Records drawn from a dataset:
-=-=-

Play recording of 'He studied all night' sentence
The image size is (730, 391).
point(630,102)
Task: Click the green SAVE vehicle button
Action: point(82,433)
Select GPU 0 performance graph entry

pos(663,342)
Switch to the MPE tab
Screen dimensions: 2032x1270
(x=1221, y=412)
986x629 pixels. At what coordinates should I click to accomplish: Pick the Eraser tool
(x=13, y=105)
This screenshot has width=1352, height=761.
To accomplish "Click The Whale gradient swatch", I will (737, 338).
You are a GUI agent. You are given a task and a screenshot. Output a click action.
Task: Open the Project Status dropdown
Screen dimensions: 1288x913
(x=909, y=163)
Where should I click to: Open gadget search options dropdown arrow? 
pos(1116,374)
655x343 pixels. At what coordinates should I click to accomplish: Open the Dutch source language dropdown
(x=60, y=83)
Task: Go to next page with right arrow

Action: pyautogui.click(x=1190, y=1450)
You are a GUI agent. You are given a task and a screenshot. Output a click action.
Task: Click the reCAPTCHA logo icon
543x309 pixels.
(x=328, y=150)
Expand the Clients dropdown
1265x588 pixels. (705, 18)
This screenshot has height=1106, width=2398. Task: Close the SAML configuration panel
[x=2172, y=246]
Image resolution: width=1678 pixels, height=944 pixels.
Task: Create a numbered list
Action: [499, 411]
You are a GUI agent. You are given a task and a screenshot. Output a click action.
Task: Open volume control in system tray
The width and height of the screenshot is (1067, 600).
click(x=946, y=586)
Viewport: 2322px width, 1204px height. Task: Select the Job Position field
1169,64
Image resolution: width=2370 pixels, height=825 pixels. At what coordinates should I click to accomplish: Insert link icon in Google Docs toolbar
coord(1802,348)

-=-=-

_Task details_
Please retype all of the records above exactly as they are.

_Answer below_
Play recording of 'He studied all night' sentence
The image size is (730, 391).
point(630,102)
Task: Click the green SAVE vehicle button
Action: point(82,433)
Select GPU 0 performance graph entry

pos(663,342)
Switch to the MPE tab
Screen dimensions: 2032x1270
(x=1221, y=412)
986x629 pixels. At what coordinates should I click to accomplish: Pick the Eraser tool
(x=13, y=105)
This screenshot has width=1352, height=761.
To accomplish "Click The Whale gradient swatch", I will (737, 338).
You are a GUI agent. You are given a task and a screenshot. Output a click action.
Task: Open the Project Status dropdown
Screen dimensions: 1288x913
(x=909, y=163)
Where should I click to: Open gadget search options dropdown arrow? 
pos(1116,374)
655x343 pixels. At what coordinates should I click to accomplish: Open the Dutch source language dropdown
(x=60, y=83)
Task: Go to next page with right arrow

Action: pyautogui.click(x=1190, y=1450)
You are a GUI agent. You are given a task and a screenshot. Output a click action.
Task: Click the reCAPTCHA logo icon
543x309 pixels.
(x=328, y=150)
Expand the Clients dropdown
1265x588 pixels. (705, 18)
This screenshot has height=1106, width=2398. Task: Close the SAML configuration panel
[x=2172, y=246]
Image resolution: width=1678 pixels, height=944 pixels.
Task: Create a numbered list
Action: [499, 411]
You are a GUI agent. You are given a task and a screenshot. Output a click action.
Task: Open volume control in system tray
The width and height of the screenshot is (1067, 600).
click(x=946, y=586)
Viewport: 2322px width, 1204px height. Task: Select the Job Position field
1169,64
Image resolution: width=2370 pixels, height=825 pixels. At what coordinates should I click to accomplish: Insert link icon in Google Docs toolbar
coord(1802,348)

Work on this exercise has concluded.